## Activity:
Your task is to copy the stretch of lines in the records below that begins with the line containing "Where should I" and ends with the line containing "Select the Standard", exactly as written, with nothing added.

## Records shown:
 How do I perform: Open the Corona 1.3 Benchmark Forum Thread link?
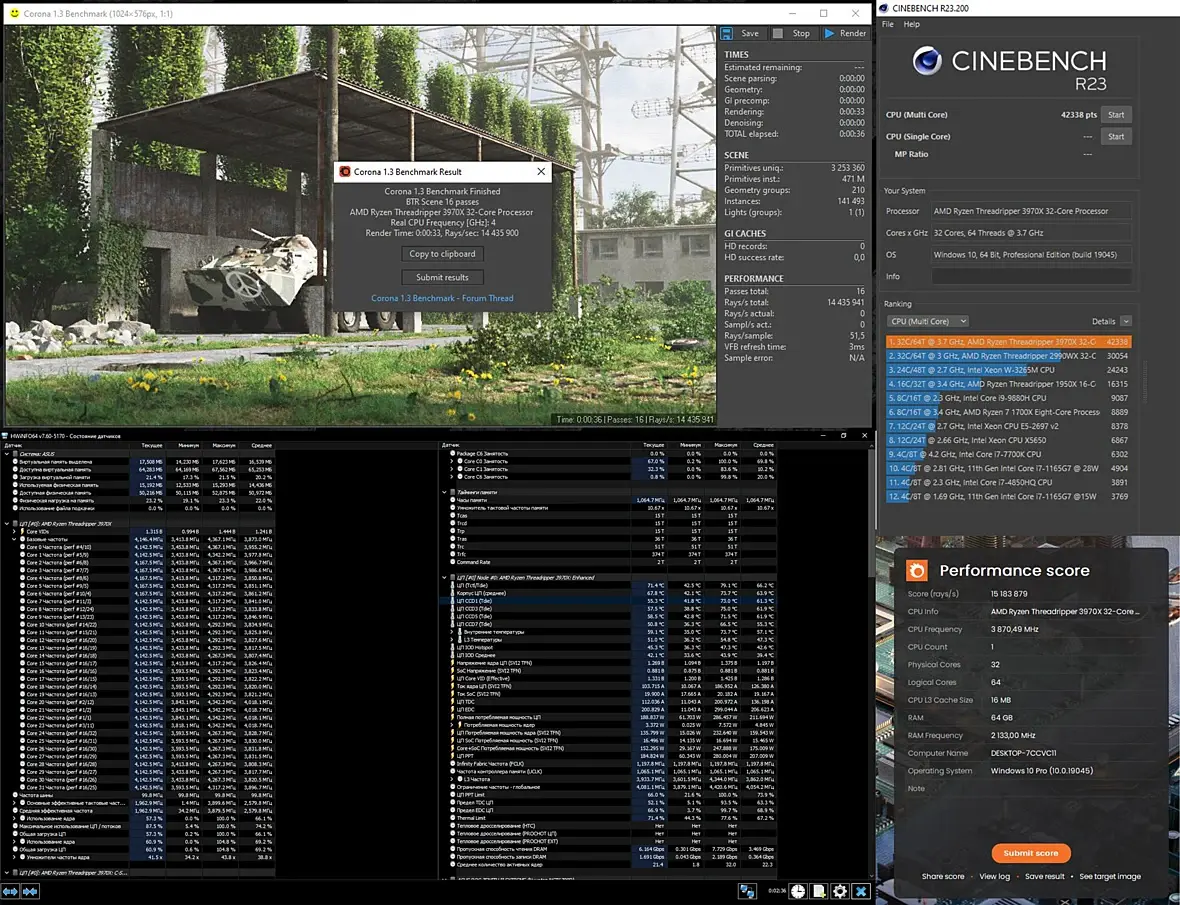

...

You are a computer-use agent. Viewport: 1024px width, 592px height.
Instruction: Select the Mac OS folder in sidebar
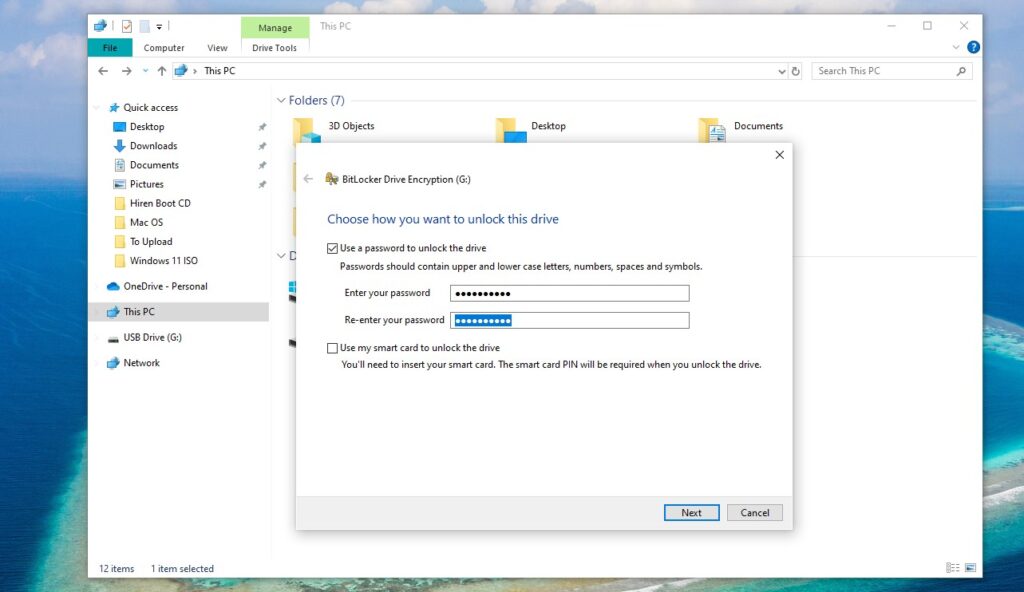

--

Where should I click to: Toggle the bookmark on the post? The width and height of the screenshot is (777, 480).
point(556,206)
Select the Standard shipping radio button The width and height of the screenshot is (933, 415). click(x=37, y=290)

## Reply:
Where should I click to: Toggle the bookmark on the post? The width and height of the screenshot is (777, 480).
point(556,206)
Select the Standard shipping radio button The width and height of the screenshot is (933, 415). click(x=37, y=290)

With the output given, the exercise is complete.